### About this exercise
Of the lines in the material below, print only those from the one containing "You are a computer-use agent." to the one containing "Go to page 2 of results", ends included, exactly as written and without pictures.

### Given information
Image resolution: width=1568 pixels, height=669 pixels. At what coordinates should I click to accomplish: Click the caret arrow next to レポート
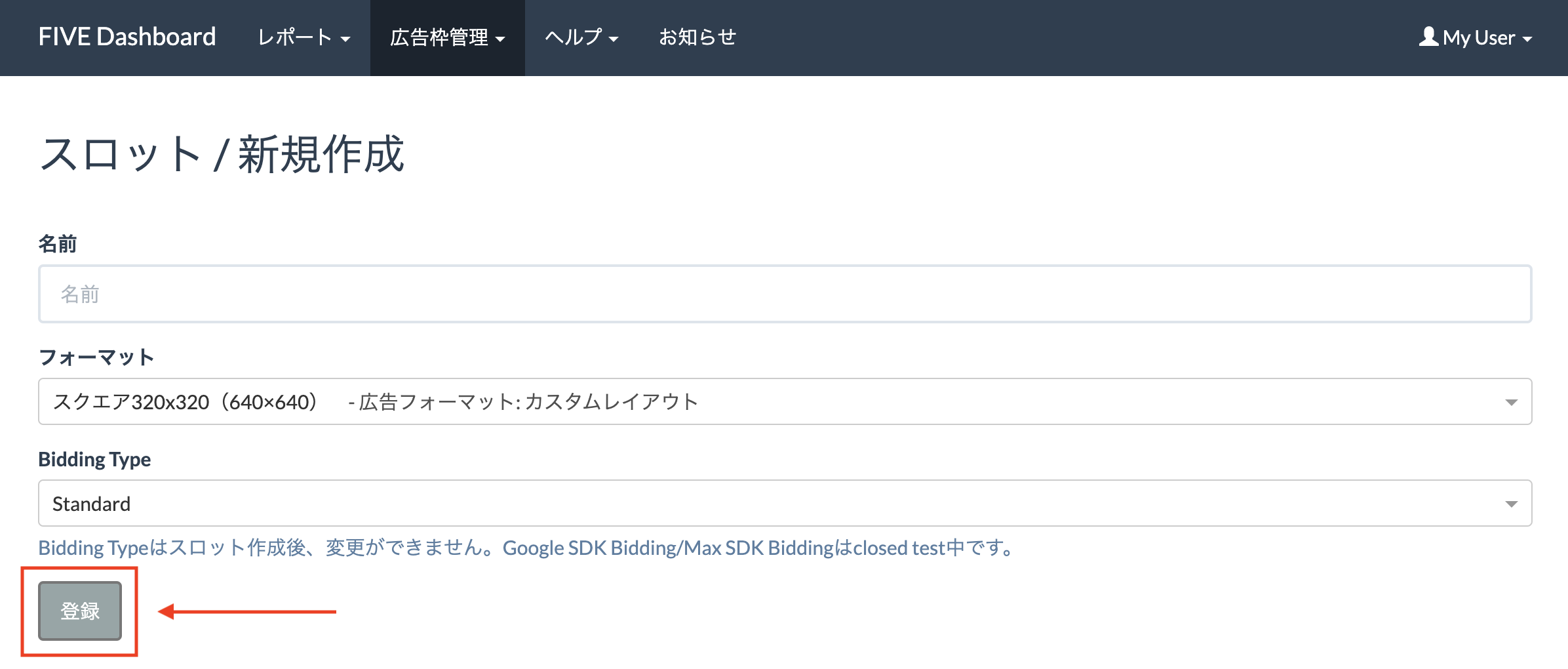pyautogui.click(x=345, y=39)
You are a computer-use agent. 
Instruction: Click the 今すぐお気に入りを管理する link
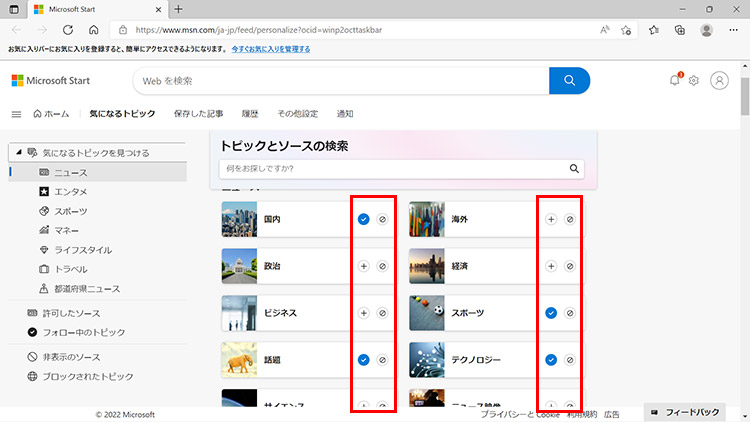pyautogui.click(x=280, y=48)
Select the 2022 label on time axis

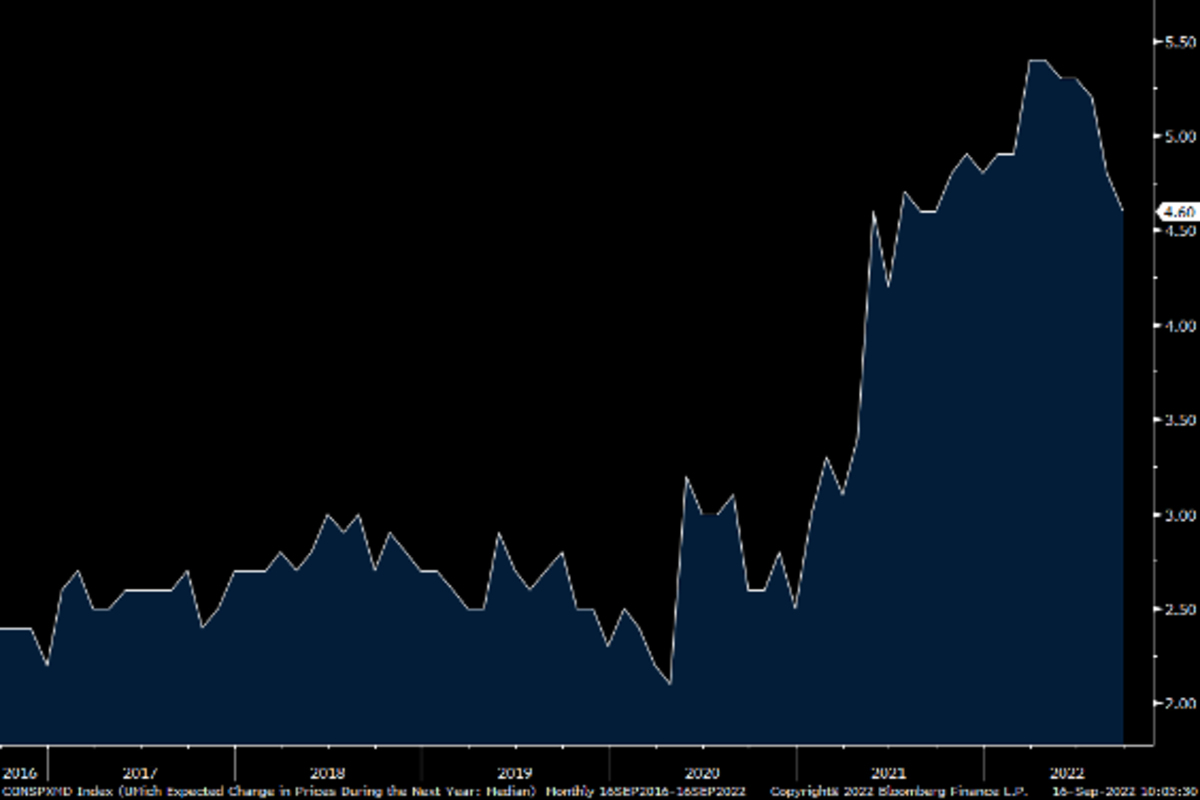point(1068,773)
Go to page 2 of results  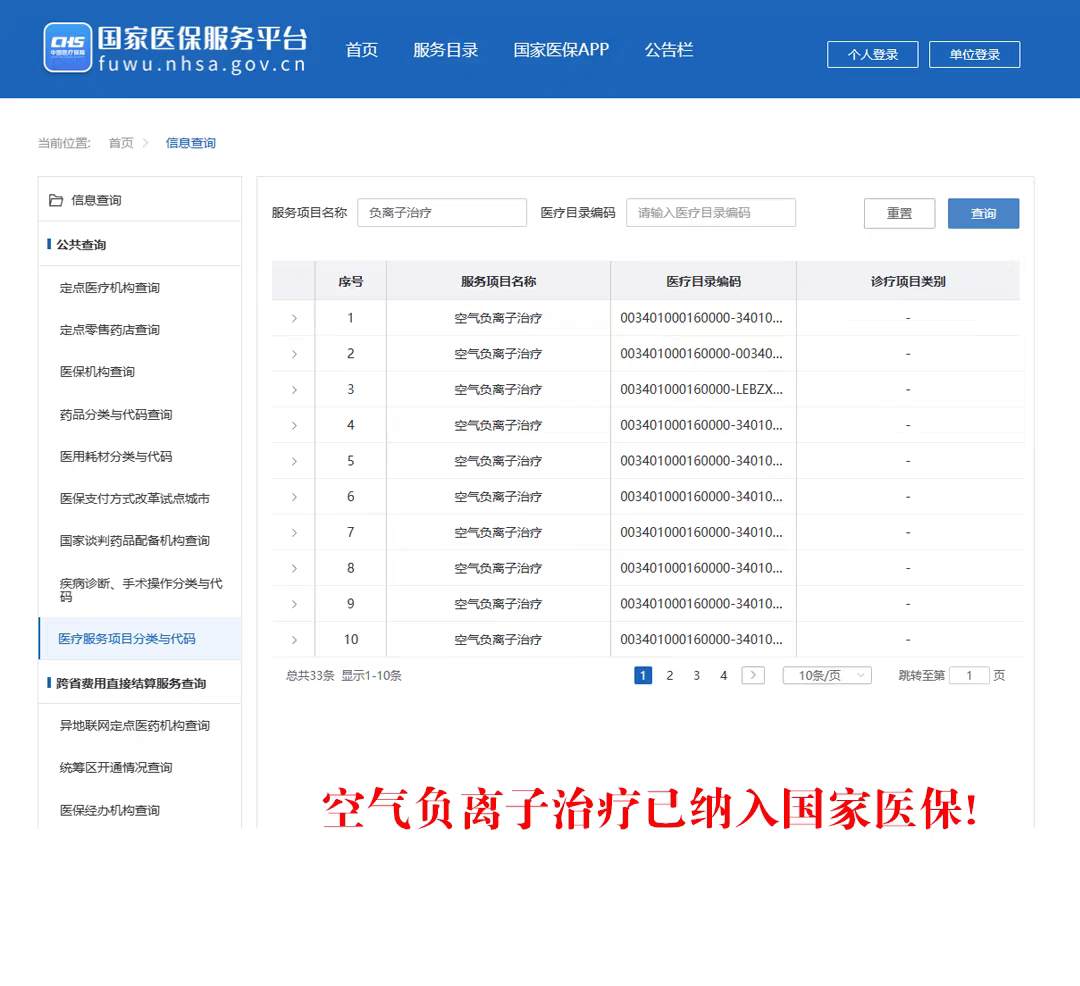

==

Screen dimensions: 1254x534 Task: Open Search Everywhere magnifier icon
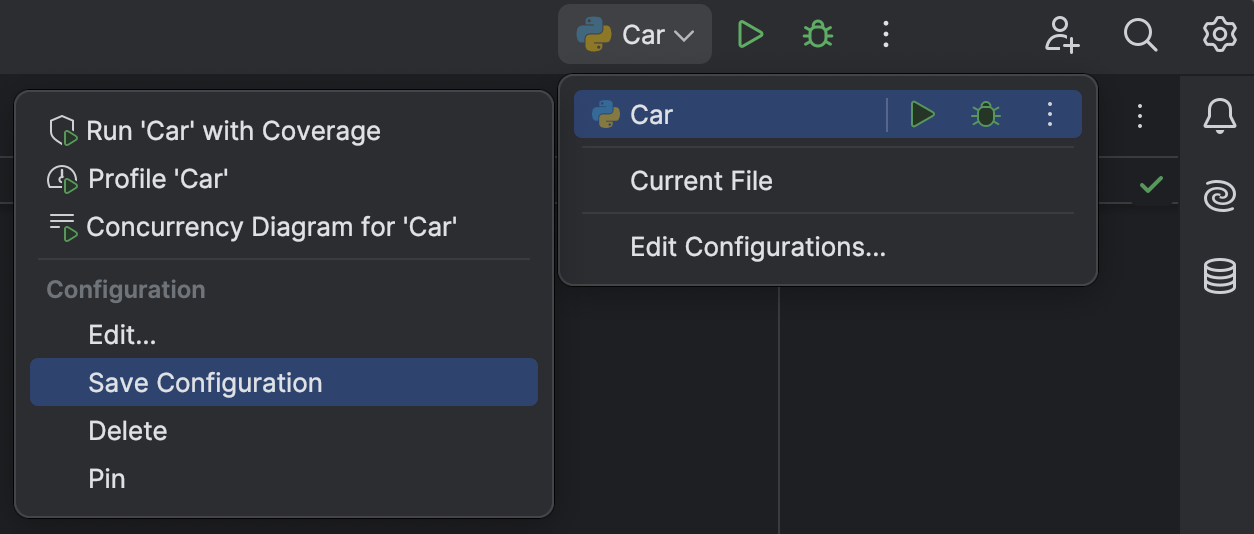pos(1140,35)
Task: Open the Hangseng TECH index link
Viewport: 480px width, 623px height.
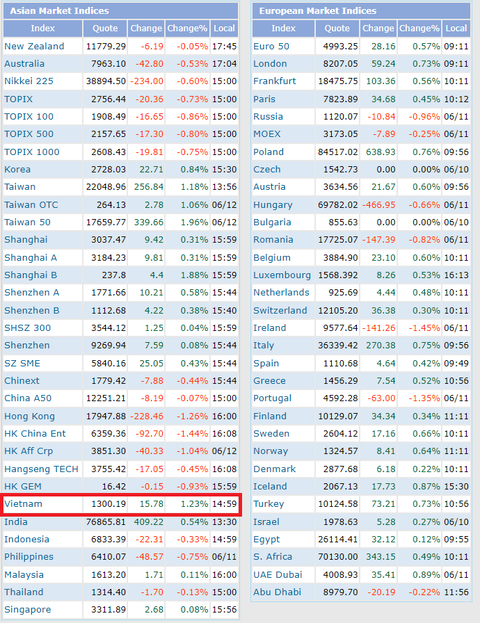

### Problem solution
You are a computer-use agent. 
Instruction: Click the 今すぐお気に入りを管理する link
pyautogui.click(x=280, y=48)
Select the 2022 label on time axis

point(1068,773)
Go to page 2 of results  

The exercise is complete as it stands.